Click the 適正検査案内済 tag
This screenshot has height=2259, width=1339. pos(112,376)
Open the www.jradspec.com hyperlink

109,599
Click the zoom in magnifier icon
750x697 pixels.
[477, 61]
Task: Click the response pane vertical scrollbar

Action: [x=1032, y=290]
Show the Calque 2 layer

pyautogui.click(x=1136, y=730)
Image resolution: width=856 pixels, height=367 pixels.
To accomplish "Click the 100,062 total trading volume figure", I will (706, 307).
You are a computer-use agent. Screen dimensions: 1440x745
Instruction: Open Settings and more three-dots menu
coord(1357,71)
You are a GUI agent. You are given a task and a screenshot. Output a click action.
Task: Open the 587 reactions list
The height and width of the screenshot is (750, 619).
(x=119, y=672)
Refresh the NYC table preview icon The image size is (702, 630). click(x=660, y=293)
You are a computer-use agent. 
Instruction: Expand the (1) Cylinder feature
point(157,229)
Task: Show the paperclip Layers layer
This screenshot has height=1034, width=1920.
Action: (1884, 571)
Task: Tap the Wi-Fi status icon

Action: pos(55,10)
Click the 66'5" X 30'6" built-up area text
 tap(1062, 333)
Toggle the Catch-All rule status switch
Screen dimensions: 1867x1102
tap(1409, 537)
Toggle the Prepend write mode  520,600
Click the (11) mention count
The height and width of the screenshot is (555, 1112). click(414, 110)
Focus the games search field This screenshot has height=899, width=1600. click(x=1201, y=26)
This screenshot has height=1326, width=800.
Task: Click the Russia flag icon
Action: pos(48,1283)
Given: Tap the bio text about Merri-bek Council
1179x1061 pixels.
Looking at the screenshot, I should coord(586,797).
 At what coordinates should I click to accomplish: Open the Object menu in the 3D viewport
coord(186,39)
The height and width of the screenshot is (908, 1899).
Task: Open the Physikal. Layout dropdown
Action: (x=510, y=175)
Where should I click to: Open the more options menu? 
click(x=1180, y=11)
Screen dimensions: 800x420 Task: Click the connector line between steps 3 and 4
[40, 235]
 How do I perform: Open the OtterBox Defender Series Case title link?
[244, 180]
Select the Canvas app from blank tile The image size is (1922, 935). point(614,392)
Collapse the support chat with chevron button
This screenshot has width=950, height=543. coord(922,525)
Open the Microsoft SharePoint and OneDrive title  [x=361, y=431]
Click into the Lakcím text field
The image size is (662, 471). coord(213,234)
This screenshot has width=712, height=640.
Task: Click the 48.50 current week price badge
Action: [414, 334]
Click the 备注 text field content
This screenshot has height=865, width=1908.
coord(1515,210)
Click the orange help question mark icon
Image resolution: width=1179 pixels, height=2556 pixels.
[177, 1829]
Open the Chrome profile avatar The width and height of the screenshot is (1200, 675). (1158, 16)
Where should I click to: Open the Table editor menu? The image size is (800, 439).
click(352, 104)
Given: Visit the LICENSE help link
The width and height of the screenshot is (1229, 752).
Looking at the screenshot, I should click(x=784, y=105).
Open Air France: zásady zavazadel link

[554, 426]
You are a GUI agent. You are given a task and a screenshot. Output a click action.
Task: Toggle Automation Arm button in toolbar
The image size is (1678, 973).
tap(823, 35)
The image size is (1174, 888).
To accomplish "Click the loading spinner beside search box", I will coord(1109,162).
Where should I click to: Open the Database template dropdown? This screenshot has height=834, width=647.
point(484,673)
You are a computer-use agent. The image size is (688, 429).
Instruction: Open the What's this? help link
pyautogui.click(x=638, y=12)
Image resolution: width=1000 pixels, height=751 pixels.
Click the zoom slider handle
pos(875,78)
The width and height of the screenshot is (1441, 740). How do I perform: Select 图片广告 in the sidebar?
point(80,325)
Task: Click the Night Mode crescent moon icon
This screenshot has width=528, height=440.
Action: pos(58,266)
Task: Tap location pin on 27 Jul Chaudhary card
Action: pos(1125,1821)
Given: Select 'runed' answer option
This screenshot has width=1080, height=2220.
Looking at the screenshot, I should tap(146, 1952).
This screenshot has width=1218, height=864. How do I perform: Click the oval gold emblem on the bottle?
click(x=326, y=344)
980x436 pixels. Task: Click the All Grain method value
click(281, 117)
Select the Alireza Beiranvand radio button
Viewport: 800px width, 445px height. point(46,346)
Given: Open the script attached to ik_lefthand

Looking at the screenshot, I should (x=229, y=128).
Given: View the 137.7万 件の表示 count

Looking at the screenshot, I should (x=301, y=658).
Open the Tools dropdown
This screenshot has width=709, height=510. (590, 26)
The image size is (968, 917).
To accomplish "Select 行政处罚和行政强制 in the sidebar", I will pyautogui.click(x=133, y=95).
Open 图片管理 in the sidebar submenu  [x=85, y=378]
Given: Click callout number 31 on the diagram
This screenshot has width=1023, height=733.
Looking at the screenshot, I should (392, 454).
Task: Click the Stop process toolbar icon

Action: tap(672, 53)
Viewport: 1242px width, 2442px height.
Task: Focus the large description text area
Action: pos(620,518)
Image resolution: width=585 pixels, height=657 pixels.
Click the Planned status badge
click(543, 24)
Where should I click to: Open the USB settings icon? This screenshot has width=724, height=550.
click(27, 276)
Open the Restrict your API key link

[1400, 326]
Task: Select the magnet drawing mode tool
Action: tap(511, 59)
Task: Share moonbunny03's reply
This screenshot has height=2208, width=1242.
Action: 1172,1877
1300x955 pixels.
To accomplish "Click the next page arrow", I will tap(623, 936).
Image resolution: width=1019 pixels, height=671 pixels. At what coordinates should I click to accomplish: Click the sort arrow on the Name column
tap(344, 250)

# # #

**Task:** Your reply should hold all the entries, each repeated without a single change.

**Your response:**
Click the 適正検査案内済 tag
This screenshot has height=2259, width=1339. pos(112,376)
Open the www.jradspec.com hyperlink

109,599
Click the zoom in magnifier icon
750x697 pixels.
[477, 61]
Task: Click the response pane vertical scrollbar

Action: [x=1032, y=290]
Show the Calque 2 layer

pyautogui.click(x=1136, y=730)
Image resolution: width=856 pixels, height=367 pixels.
To accomplish "Click the 100,062 total trading volume figure", I will (706, 307).
You are a computer-use agent. Screen dimensions: 1440x745
Instruction: Open Settings and more three-dots menu
coord(1357,71)
You are a GUI agent. You are given a task and a screenshot. Output a click action.
Task: Open the 587 reactions list
The height and width of the screenshot is (750, 619).
(x=119, y=672)
Refresh the NYC table preview icon The image size is (702, 630). click(x=660, y=293)
You are a computer-use agent. 
Instruction: Expand the (1) Cylinder feature
point(157,229)
Task: Show the paperclip Layers layer
This screenshot has height=1034, width=1920.
Action: (1884, 571)
Task: Tap the Wi-Fi status icon

Action: pos(55,10)
Click the 66'5" X 30'6" built-up area text
 tap(1062, 333)
Toggle the Catch-All rule status switch
Screen dimensions: 1867x1102
tap(1409, 537)
Toggle the Prepend write mode  520,600
Click the (11) mention count
The height and width of the screenshot is (555, 1112). click(414, 110)
Focus the games search field This screenshot has height=899, width=1600. click(x=1201, y=26)
This screenshot has height=1326, width=800.
Task: Click the Russia flag icon
Action: pos(48,1283)
Given: Tap the bio text about Merri-bek Council
1179x1061 pixels.
Looking at the screenshot, I should coord(586,797).
 At what coordinates should I click to accomplish: Open the Object menu in the 3D viewport
coord(186,39)
The height and width of the screenshot is (908, 1899).
Task: Open the Physikal. Layout dropdown
Action: (x=510, y=175)
Where should I click to: Open the more options menu? 
click(x=1180, y=11)
Screen dimensions: 800x420 Task: Click the connector line between steps 3 and 4
[40, 235]
 How do I perform: Open the OtterBox Defender Series Case title link?
[244, 180]
Select the Canvas app from blank tile The image size is (1922, 935). point(614,392)
Collapse the support chat with chevron button
This screenshot has width=950, height=543. coord(922,525)
Open the Microsoft SharePoint and OneDrive title  [x=361, y=431]
Click into the Lakcím text field
The image size is (662, 471). coord(213,234)
This screenshot has width=712, height=640.
Task: Click the 48.50 current week price badge
Action: [414, 334]
Click the 备注 text field content
This screenshot has height=865, width=1908.
coord(1515,210)
Click the orange help question mark icon
Image resolution: width=1179 pixels, height=2556 pixels.
[177, 1829]
Open the Chrome profile avatar The width and height of the screenshot is (1200, 675). (1158, 16)
Where should I click to: Open the Table editor menu? The image size is (800, 439).
click(352, 104)
Given: Visit the LICENSE help link
The width and height of the screenshot is (1229, 752).
Looking at the screenshot, I should click(x=784, y=105).
Open Air France: zásady zavazadel link

[554, 426]
You are a GUI agent. You are given a task and a screenshot. Output a click action.
Task: Toggle Automation Arm button in toolbar
The image size is (1678, 973).
tap(823, 35)
The image size is (1174, 888).
To accomplish "Click the loading spinner beside search box", I will coord(1109,162).
Where should I click to: Open the Database template dropdown? This screenshot has height=834, width=647.
point(484,673)
You are a computer-use agent. The image size is (688, 429).
Instruction: Open the What's this? help link
pyautogui.click(x=638, y=12)
Image resolution: width=1000 pixels, height=751 pixels.
Click the zoom slider handle
pos(875,78)
The width and height of the screenshot is (1441, 740). How do I perform: Select 图片广告 in the sidebar?
point(80,325)
Task: Click the Night Mode crescent moon icon
This screenshot has width=528, height=440.
Action: pos(58,266)
Task: Tap location pin on 27 Jul Chaudhary card
Action: pos(1125,1821)
Given: Select 'runed' answer option
This screenshot has width=1080, height=2220.
Looking at the screenshot, I should tap(146, 1952).
This screenshot has width=1218, height=864. How do I perform: Click the oval gold emblem on the bottle?
click(x=326, y=344)
980x436 pixels. Task: Click the All Grain method value
click(281, 117)
Select the Alireza Beiranvand radio button
Viewport: 800px width, 445px height. point(46,346)
Given: Open the script attached to ik_lefthand

Looking at the screenshot, I should (x=229, y=128).
Given: View the 137.7万 件の表示 count

Looking at the screenshot, I should (x=301, y=658).
Open the Tools dropdown
This screenshot has width=709, height=510. (590, 26)
The image size is (968, 917).
To accomplish "Select 行政处罚和行政强制 in the sidebar", I will pyautogui.click(x=133, y=95).
Open 图片管理 in the sidebar submenu  [x=85, y=378]
Given: Click callout number 31 on the diagram
This screenshot has width=1023, height=733.
Looking at the screenshot, I should (392, 454).
Task: Click the Stop process toolbar icon

Action: tap(672, 53)
Viewport: 1242px width, 2442px height.
Task: Focus the large description text area
Action: pos(620,518)
Image resolution: width=585 pixels, height=657 pixels.
Click the Planned status badge
click(543, 24)
Where should I click to: Open the USB settings icon? This screenshot has width=724, height=550.
click(27, 276)
Open the Restrict your API key link

[1400, 326]
Task: Select the magnet drawing mode tool
Action: tap(511, 59)
Task: Share moonbunny03's reply
This screenshot has height=2208, width=1242.
Action: 1172,1877
1300x955 pixels.
To accomplish "Click the next page arrow", I will tap(623, 936).
Image resolution: width=1019 pixels, height=671 pixels. At what coordinates should I click to accomplish: Click the sort arrow on the Name column
tap(344, 250)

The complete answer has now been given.